Instructions to follow:
From the entries below, copy out all lines holding "circle".

Source material:
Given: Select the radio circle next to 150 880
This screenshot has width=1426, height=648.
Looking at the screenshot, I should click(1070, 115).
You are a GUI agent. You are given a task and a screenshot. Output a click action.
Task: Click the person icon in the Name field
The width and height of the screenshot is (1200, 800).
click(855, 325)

==

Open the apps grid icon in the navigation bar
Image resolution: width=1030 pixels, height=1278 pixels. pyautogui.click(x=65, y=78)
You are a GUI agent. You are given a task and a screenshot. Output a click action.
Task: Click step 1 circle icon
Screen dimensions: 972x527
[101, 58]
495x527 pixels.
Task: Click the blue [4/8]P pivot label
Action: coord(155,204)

Response to the task:
Given: Select the radio circle next to 150 880
Task: Click step 1 circle icon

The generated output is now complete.